Dr Kostis Kornetis

M.A. (London), PhD (EUI)

Department of History

Honorary Research Associate

Profile

I studied history in Munich, London and Florence. I taught European history at Brown University and New York University, and was Conex-Marie Curie Experienced Fellow at the Universidad Carlos III, Madrid, and Santander Fellow in Iberian Studies at St Antony’s College, Oxford. I was a Teaching Associate in Modern History in the Department of History at the University of Sheffield in 2019-20.

My teaching and research interests are rooted in 20th century comparative European history, specialising in Southern Europe and the Mediterranean. My research covers the history of social movements, memories of genocide and dictatorships, and the ways in which these relate to current politics.

I have published extensively on the history and memory of social movements in the European South and am currently working on a manuscript on the generational memory of the transitions to democracy in Spain, Portugal and Greece.

I have received grants from Carlsberg Foundation, the European Commission, the Latsis Foundation, NYU Global Research Initiatives, and others.

Research interests

My first book, Children of the Dictatorship (Berghahn Books 2013) placed the student resistance to Greek Colonels’ dictatorship (1967-74) within the larger context of world-wide student political action during the “long 1960s”.

Based on an interplay between political and social, macro and micro, local and global, the book elucidates the circulation of radical ideas and cultural transfers that shaped Greek, and to some extent Southern European youth cultures, radical politics and socialisation.

In recognition of its innovative use of microhistory and transnational scholarship Children of the Dictatorship received the Edmund Keeley Book Award of the Modern Greek Studies Association in the US (2015).

This research further produced a number of publications in high-ranking journals such as European Review of History (2015), Journal of Contemporary History (2015), and Journal of Modern Greek Studies (2017).

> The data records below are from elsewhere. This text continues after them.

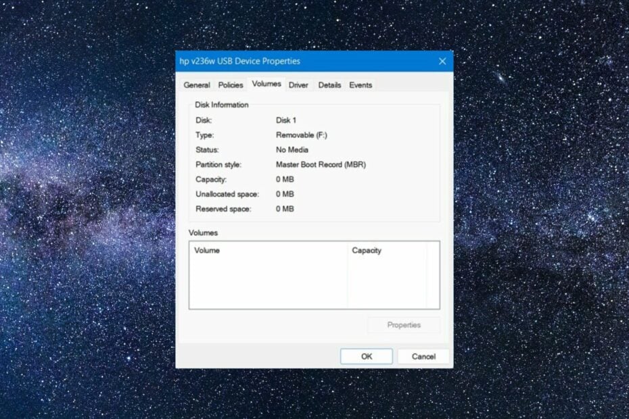Dismiss the dialog using Cancel
629x419 pixels.
[x=423, y=356]
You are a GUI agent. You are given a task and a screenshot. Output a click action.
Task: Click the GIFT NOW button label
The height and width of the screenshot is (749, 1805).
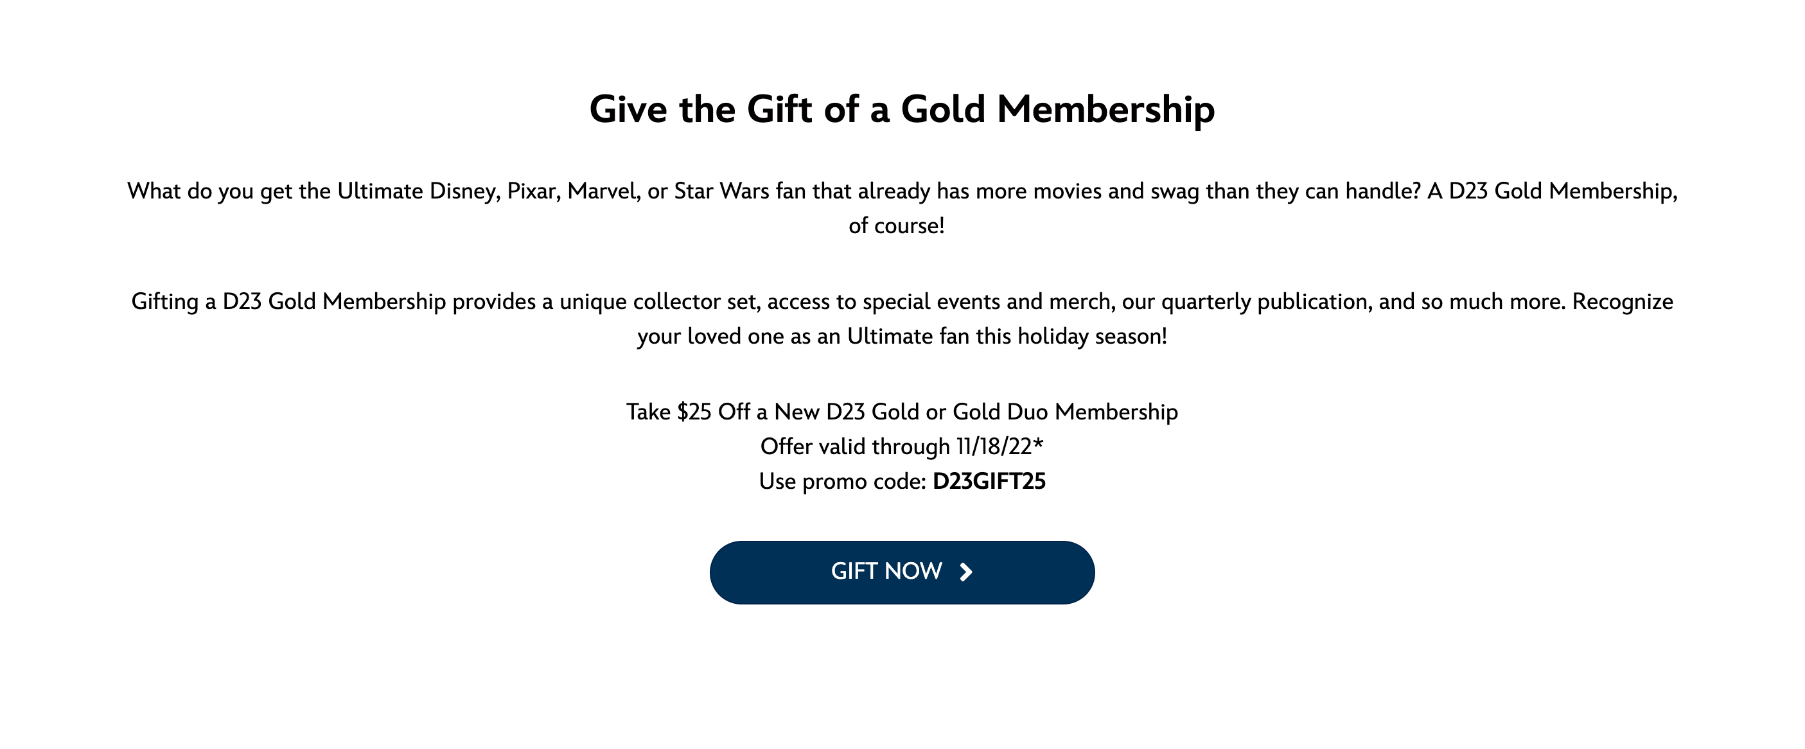point(886,571)
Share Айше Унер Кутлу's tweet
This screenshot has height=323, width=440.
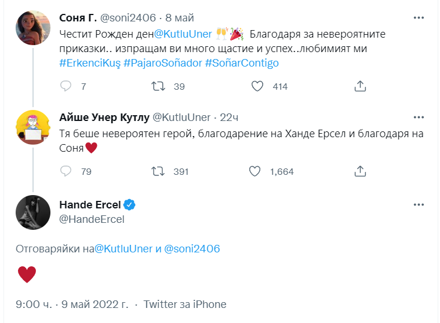coord(359,171)
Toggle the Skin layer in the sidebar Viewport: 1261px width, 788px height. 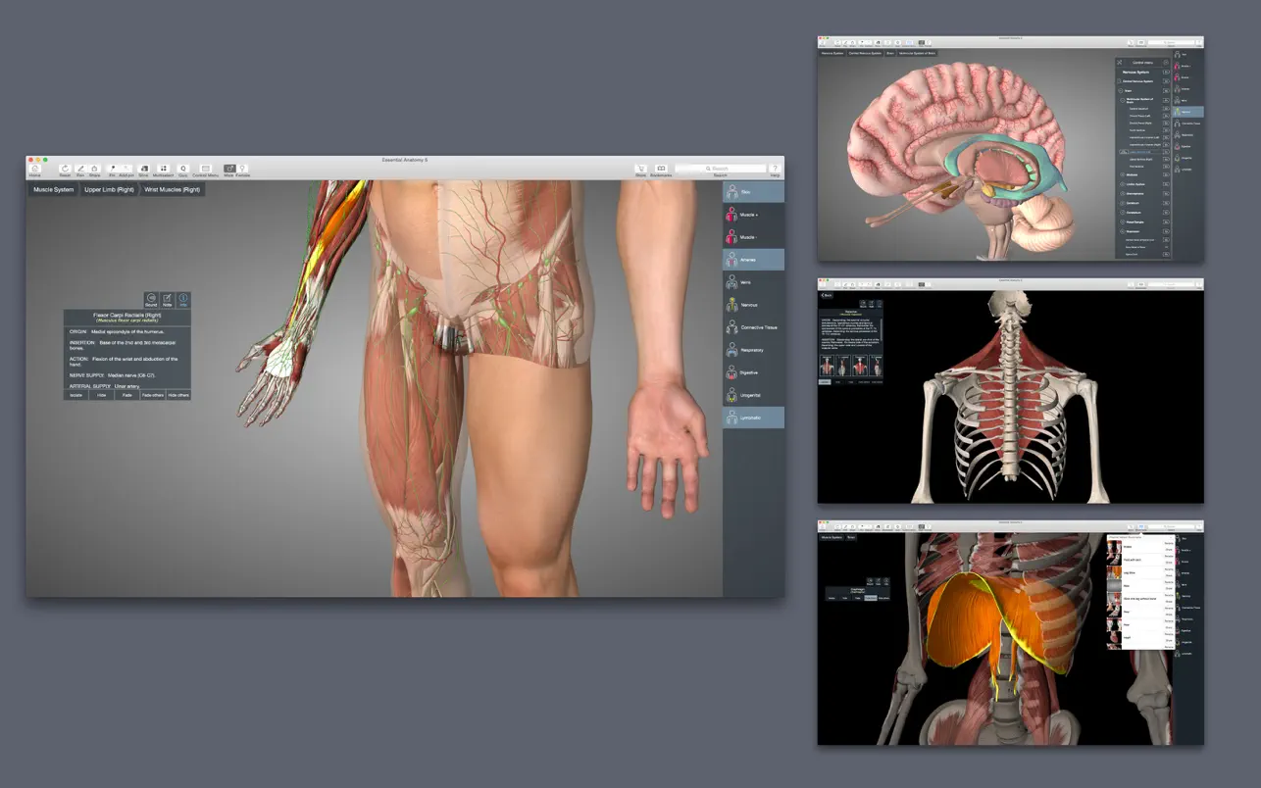(753, 192)
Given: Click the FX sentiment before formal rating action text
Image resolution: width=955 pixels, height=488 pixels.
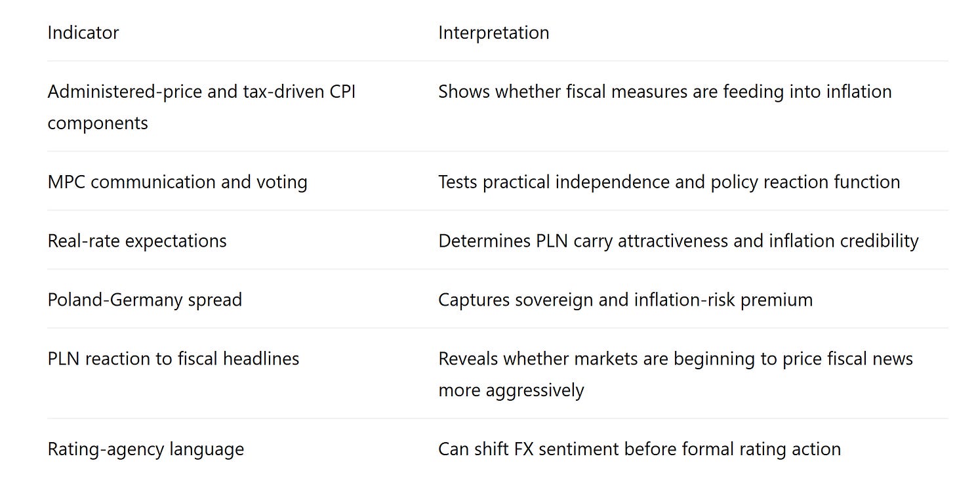Looking at the screenshot, I should [x=640, y=449].
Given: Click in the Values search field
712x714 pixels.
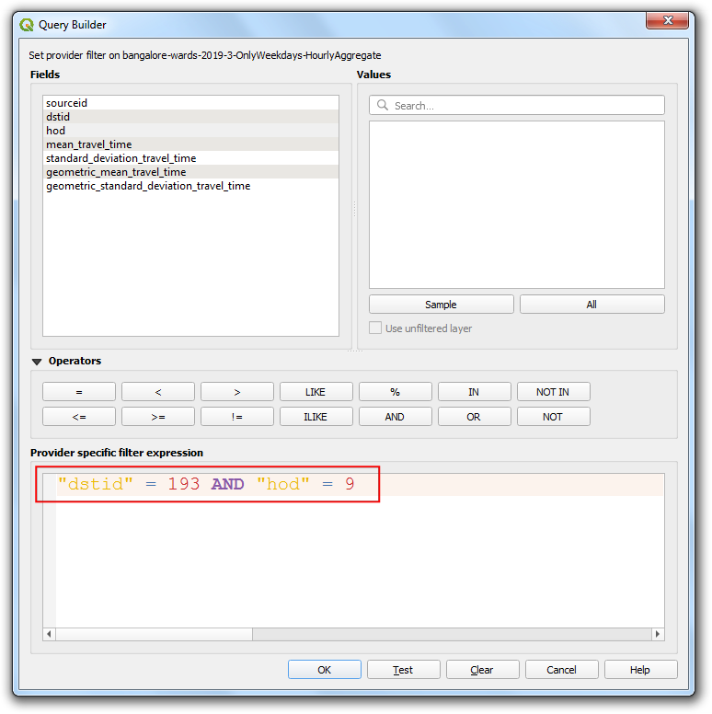Looking at the screenshot, I should (524, 106).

An article on the public history of torture in Greece has been published in the journal Ricerche Storiche (2014).

In 2015, I was awarded a Conex-Marie Skłodowska Curie Experienced Fellowship, based at the Universidad Carlos III, Madrid.

The fellowship funded my research project, titled ‘Remembering Democratisation in Southern Europe’, on the collective memory of the democratic transitions in Spain, Portugal and Greece since the 1970s.

This research forms the core of my latest book manuscript, The Three Generations of Transition: Remembering Democratisation in Southern Europe, which I completed during my tenure as Santander Fellow in Iberian Studies at St Antony’s College, University of Oxford (2018-19).

Its original findings draw on extensive fieldwork on individual and collective biographies and direct or aggregate memories to address the central questions of how post-authoritarian societies remember the radical past, and how the latter shapes the political space of the present.

The manuscript is currently under review with OUP’s Academic History Series.

Outputs from this research have already been included in two volumes he has co-edited: Consumption and Gender in Southern Europe since the ‘Long 1960s’ (Bloomsbury Academic 2016) and Rethinking Democratisation in Spain, Greece and Portugal (Palgrave, St Antony’s Series, 2019).

Teaching activities

Teaching activities 2019-20:

Undergraduate:

  • HST117: The Making of the Twentieth Century
  • HST202: Historians and History
  • HST287: From World War to Cold War: Europe 1945-1968
  • HST3144/5: Ending the Cold War

Postgraduate:

  • HST6062: Cold War Histories
  • HST6801: Research Skills for Historians
Professional activities and memberships

I have collaborated in the exhibition and catalogue of “Restless Youth: Growing in Europe, 1945 to Now” of the House of European History, Brussels. 

I also collaborated with Documenta 14 in Athens, 2016.

I have also conducted the research and/or co-written the script for various historical documentaries, including Mataroa. The journey continues (2019) and Mussolini’s Dirty War (2008).